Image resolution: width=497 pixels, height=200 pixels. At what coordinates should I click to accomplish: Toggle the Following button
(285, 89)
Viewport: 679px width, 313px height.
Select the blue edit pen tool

==

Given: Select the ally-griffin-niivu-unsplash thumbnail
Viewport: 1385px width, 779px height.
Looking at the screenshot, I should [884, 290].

__WHAT YOU HAVE TO DO__
Rewrite the lines starting with the one that contains "Given: Select the" and going on through the one that contains "Looking at the", changing "thumbnail" to "preview image" and leaving everything else as it is.

__EXPECTED ANSWER__
Given: Select the ally-griffin-niivu-unsplash preview image
Viewport: 1385px width, 779px height.
Looking at the screenshot, I should [884, 290].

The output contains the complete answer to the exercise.